Create a repository for queries

Once you're logged in, you'll see a dashboard screen similar to this one:

To create a new repository, click on the + sign in the top right corner of the screen, and then click on New repository.

Fill in the form to give your repository a name, and (optionally) a description. You can keep the rest of the defaults. Make sure the visibility is set to Public (grlc will need this to access the queries we'll store in the repo). When done, click on Create repository.

The URI of your repository will look something like https://github.com/username/repo. In my case that's https://github.com/albertmeronyo/my-linked-data-api. We'll use this URI later to let grlc know where to find the queries of our API.

Put your queries up in your repository

Next, we need to create one file inside our new repository for each query we want to transform into an API method. In order to do this, let's first get our query written in SPARQL (grlc supports much more than just SPARQL; but let's use it as a prototypical Linked Data example). We'll type a SPARQL query that retrieves the names of all the Hard Rock bands DBpedia knows about, like this:

PREFIX dbo: <http://dbpedia.org/ontology/>
PREFIX dbr: <http://dbpedia.org/resource/>
PREFIX rdfs: <http://www.w3.org/2000/01/rdf-schema#>
PREFIX rdf: <http://www.w3.org/1999/02/22-rdf-syntax-ns#>

SELECT ?band_label { 
    ?band rdf:type dbo:Band ;
          dbo:genre dbr:Hard_Rock ;
          rdfs:label ?band_label .
} ORDER BY ?band_label

You can try out this query at the DBpedia SPARQL endpoint, or with the assistance of the handy YASGUI editor (I've typed it there for you). It's really important for grlc to not forget any prefixes, so double check you've declared all prefixes used in your queries.

Once you're sure the query returns results, we'll put it up on your GitHub repo. To do this, click on Create new file in the repository page.

After this, you'll see the file editor.
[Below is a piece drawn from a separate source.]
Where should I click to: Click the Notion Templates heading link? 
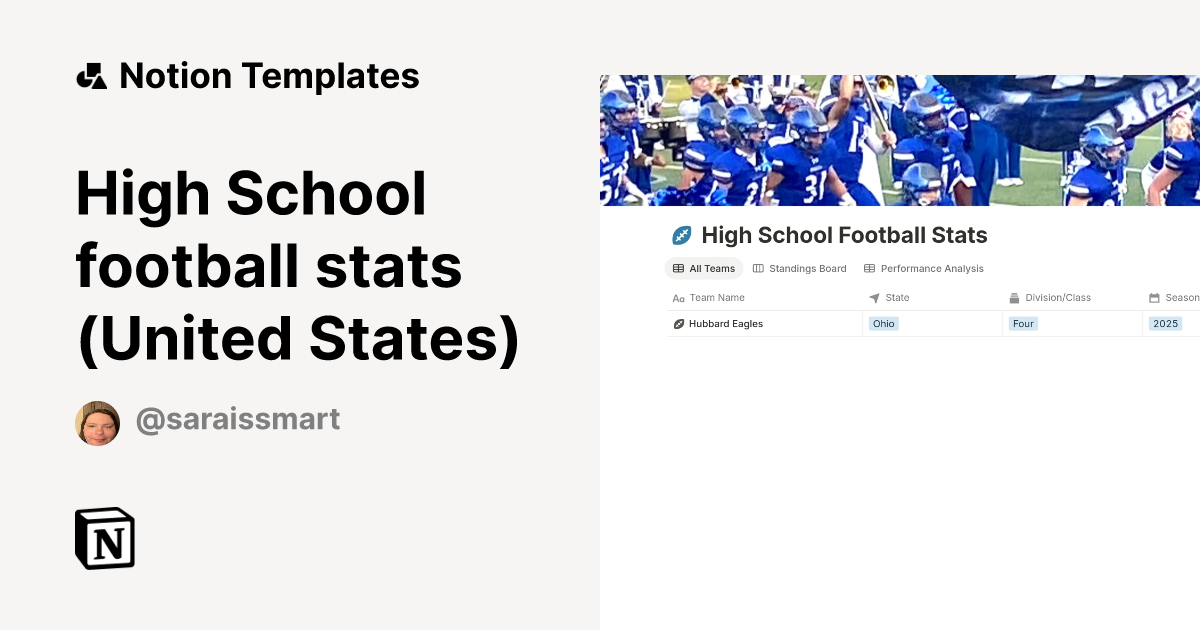point(269,75)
Give your file a name first; it's important you end up with .rq or .sparql, so grlc knows its contents is actually a SPARQL query.

Now, go back up where you've tested our Hard Rock bands query (or just scroll up this page), select all the text of this query, from PREFIX dbo: until ?band_label, and copy-paste it into the query editor as shown below.

Endpoints

Before we finish, we need to tell grlc the endpoint URI against which the query should be executed. There is a number of ways of doing this: you can specify the endpoint URI in the query file, in the repo (in case all queries execute against the same endpoint), or alternatively at execution time as a parameter. To keep things simple, and since we're still editing our query, we'll add the endpoint URI in the query file. We do this by adding the following line at the top:

#+ endpoint: http://dbpedia.org/sparql

(If your endpoint is different from DBpedia's you just type your endpoint's URI instead). So our query editor should now look like this:

Notice that the endpoint metadata (as well as all other metadata fields used by grlc) is indicated through standard SPARQL comments plus a bit of YAML syntax. This makes sure that the content of SPARQL files is always SPARQL compliant and doesn't break any standard.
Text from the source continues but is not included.